Weiß einfach nicht mehr weiter 

Mein PC

Betriebssystem
	Windows 10 Pro 64-bit
CPU
	Intel Core 2 Quad Q8300 @ 2.50GHz
RAM
	6,00GB Dual Kanal DDR2 @ 399MHz (5-5-5-18)
Motherboard
	Packard Bell FMCP7AM 
Grafik
	1536 MBNVIDIA GeForce GT 130 (Sapphire/PCPartner)	

Liebe Grüße
Isi


----------



## DKK007 (20. April 2016)

Wie sehen die Temperaturen aus?

Was für ein Netzteil ist verbaut? Ich würde auf ein defektes Netzteil tippen.


----------



## bschicht86 (20. April 2016)

Neben den ganzen Versuchen fehlen mir Tests für CPU (Prime95) und RAM (memtest86)


----------



## nWo-Wolfpac (20. April 2016)

Könnte auch einfach nur an den Grafiktreibern liegen. Deinstallier die mal mit DDU und mach die frisch wieder drauf.


----------



## eazyx (22. April 2016)

Hey, 
also ich werde jetzt gleich mal alle Tipps ausprobieren. Was meint ihr denn wie lange ich die Tests laufen lassen muss?


----------



## Markzzman (22. April 2016)

Könnte evtll. an den verbauten Komponenten liegen.
Aktuelle Hardware kann für WoW nicht schaden.


----------



## eazyx (22. April 2016)

bschicht86 schrieb:


> Neben den ganzen Versuchen fehlen mir Tests für CPU (Prime95) und RAM (memtest86)
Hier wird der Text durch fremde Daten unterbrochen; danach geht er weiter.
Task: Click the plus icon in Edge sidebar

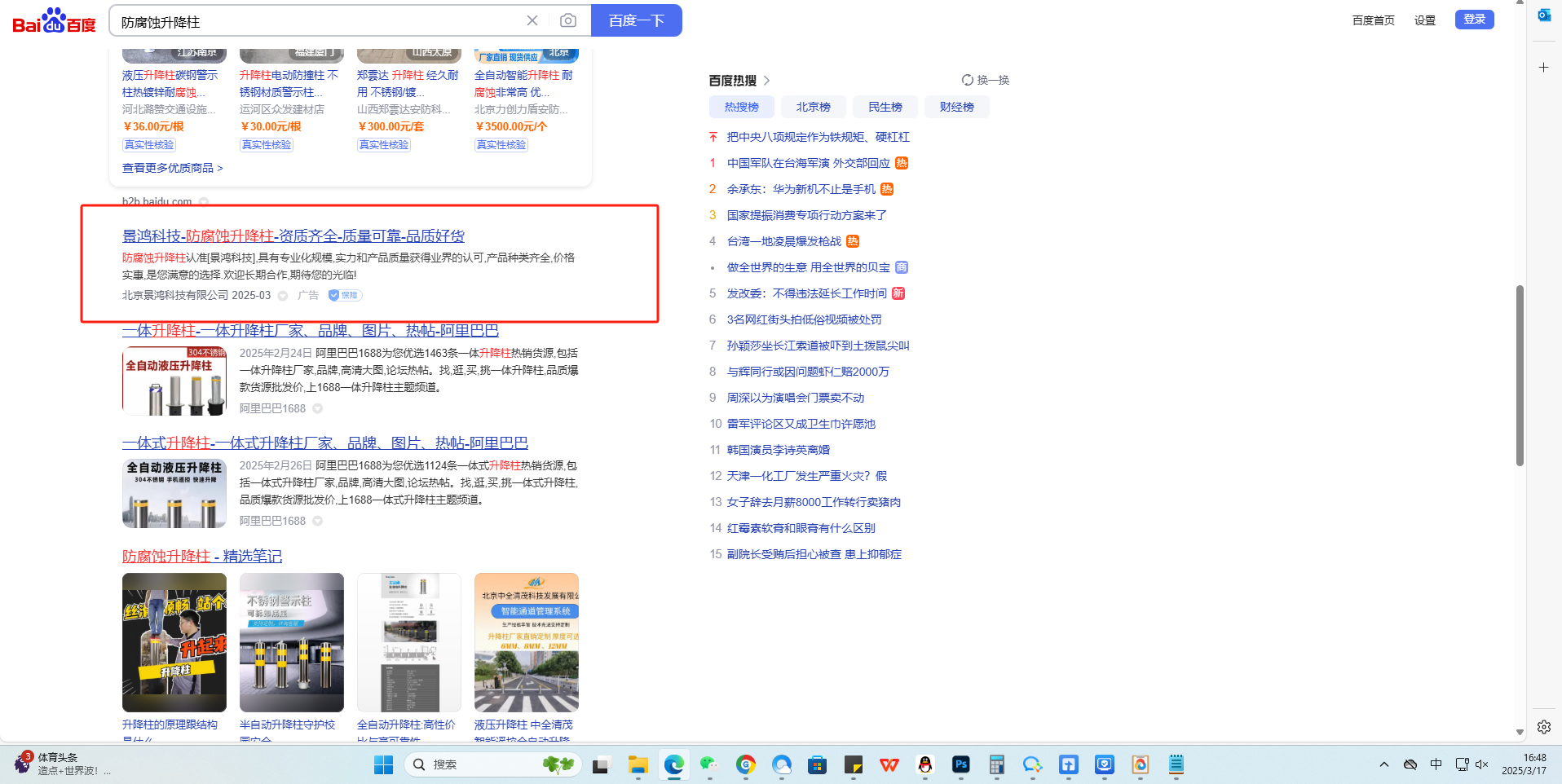Action: [1543, 68]
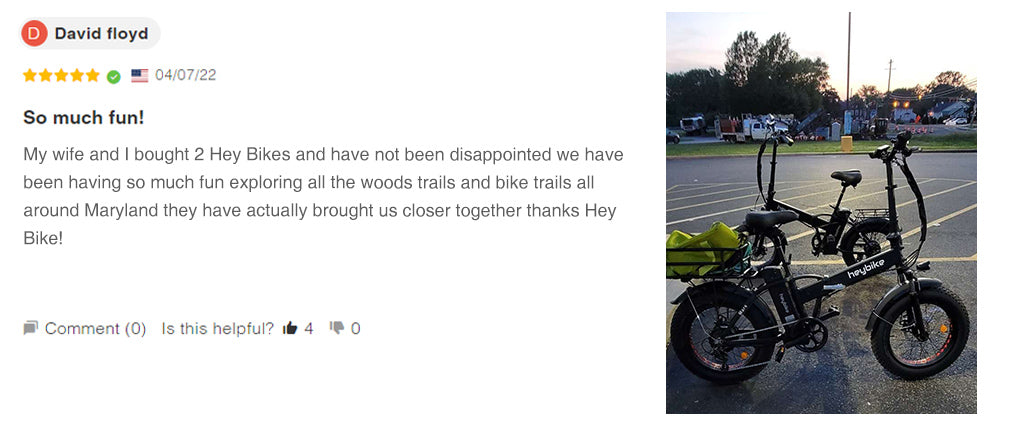The image size is (1009, 429).
Task: Click the review body paragraph text
Action: [324, 197]
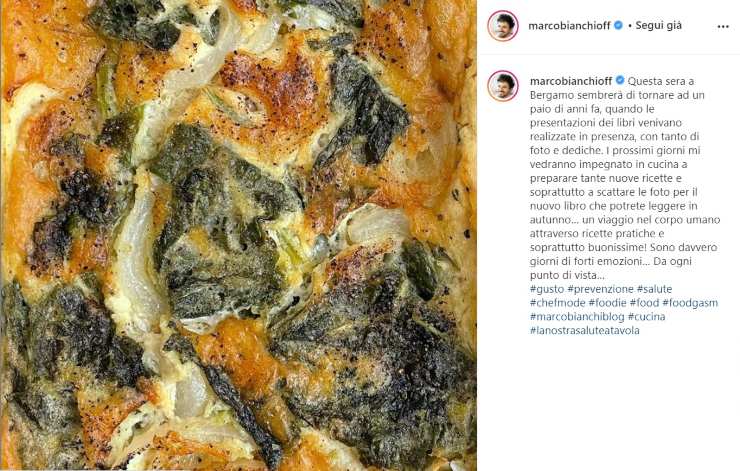Open the #marcobianchiblog hashtag
The width and height of the screenshot is (740, 471).
pos(577,316)
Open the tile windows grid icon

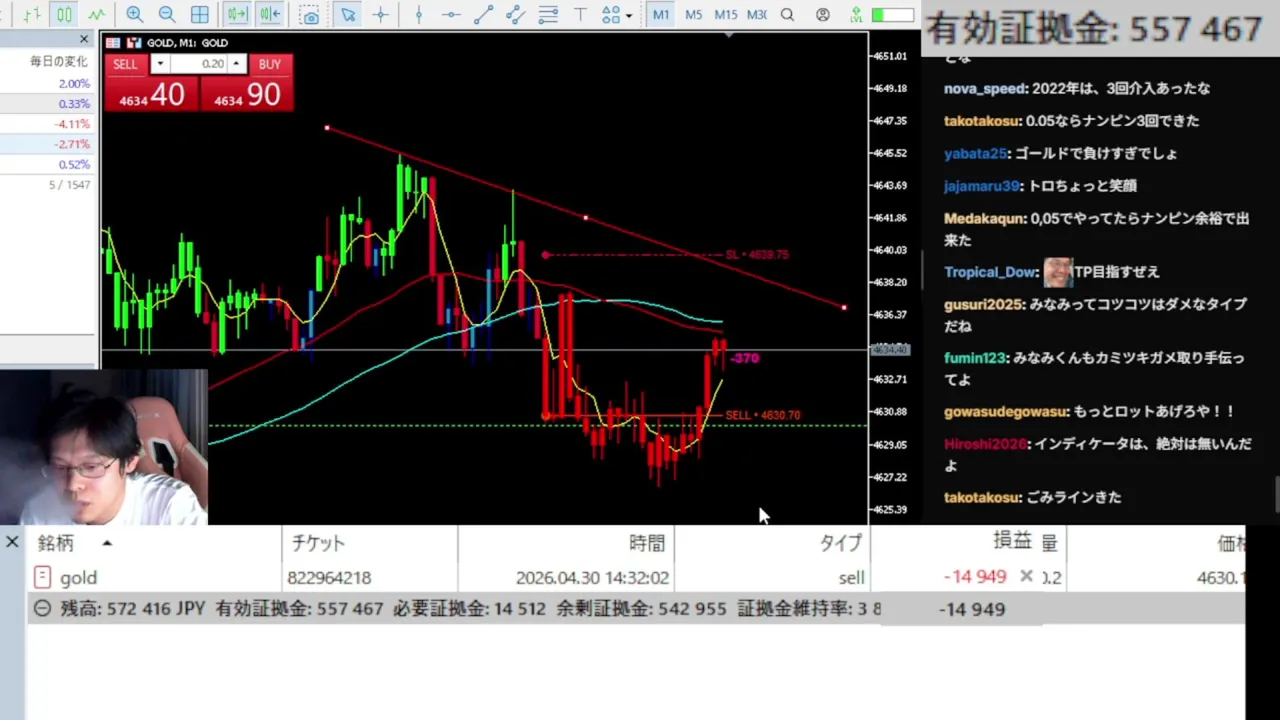pyautogui.click(x=200, y=15)
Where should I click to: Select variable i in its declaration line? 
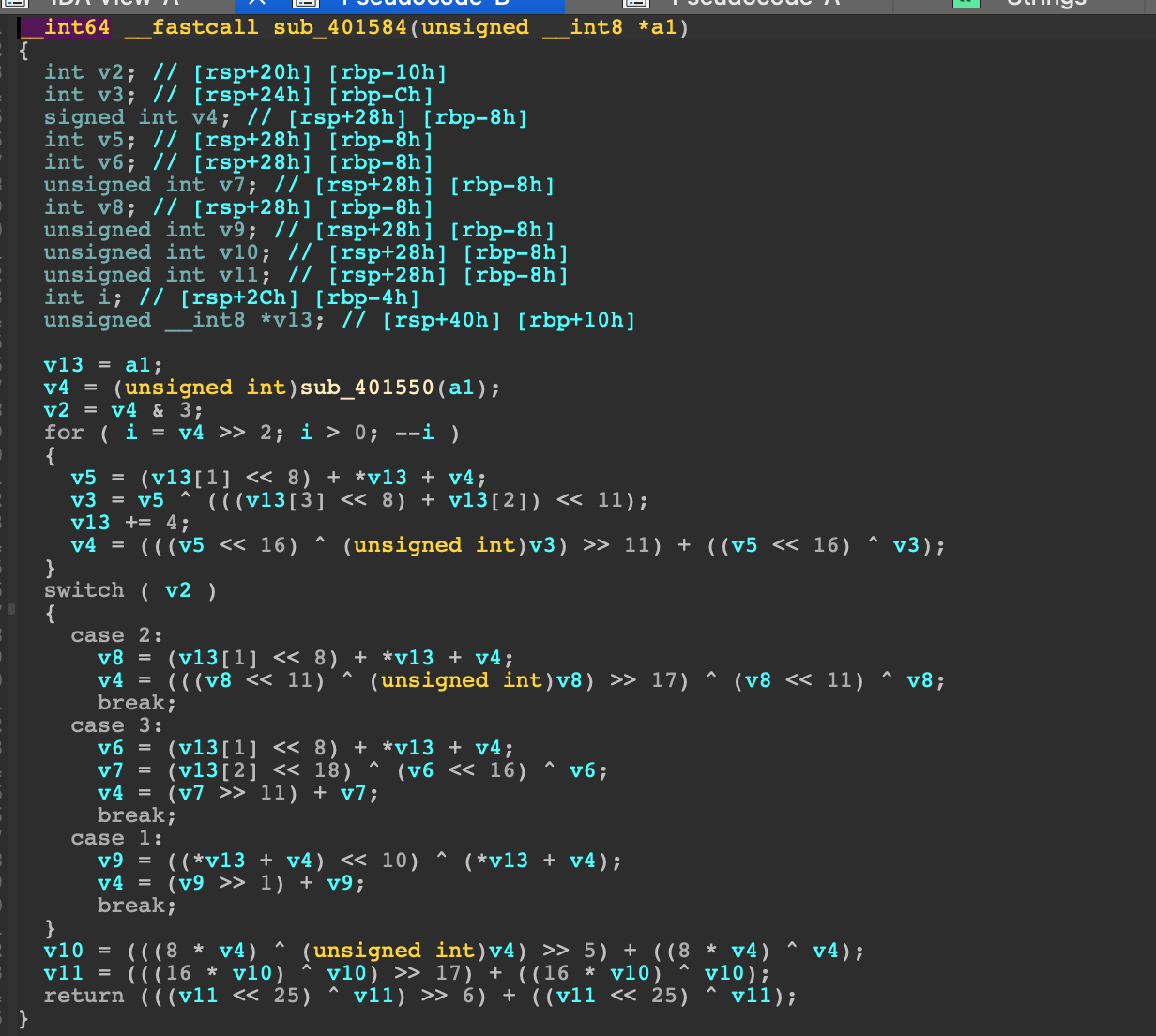(x=103, y=297)
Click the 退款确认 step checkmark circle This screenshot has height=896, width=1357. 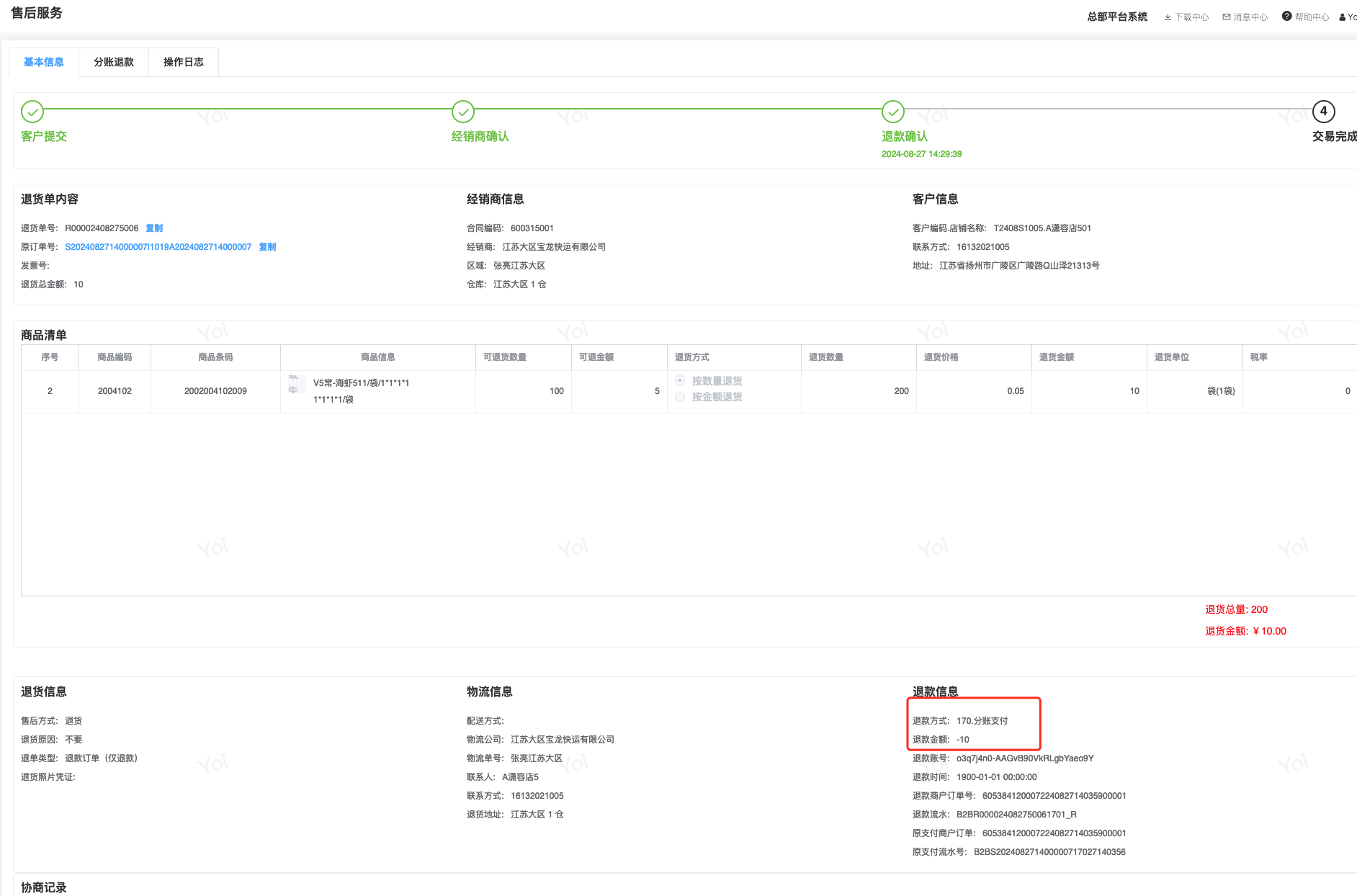click(x=893, y=112)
Hallo, ich habe mal Prime95 über einer Stundelaufen gelassen. Zwischendrin ist mir Prime allerdings abgeschmiert (Programm reagiert nicht mehr -Meldung). Lief allerdings, bis auf den Zwischenfall alles ohne Fehler.  Memtest kann ich nicht starten,  Dort steht: "Could not allocate 4095 MB". Sehr komisch alles...

Die Temperaturen sind, soweit ich denke, alle in Ordnung. Während Prime lief, waren die Temperaturen von der CPU zwischen 55 und 60 Grad. Bei der Grafikkarte ist alles wunderbar kühl.

Den Grafikkartentreiber habe ich mit DDU komplett gelöscht und den neusten installiert.


Habe mich testweise mal in WoW eingeloggt. Bin durch HdZ gelaufen und dann wurd der Bildschirm wieder schwarz. Wenn ich in Sturmwind oder sonst wo stehe, passiert sowas nicht. Bis auf in ein Paar Inis, dort tritt das Problem ja auch auf.


----------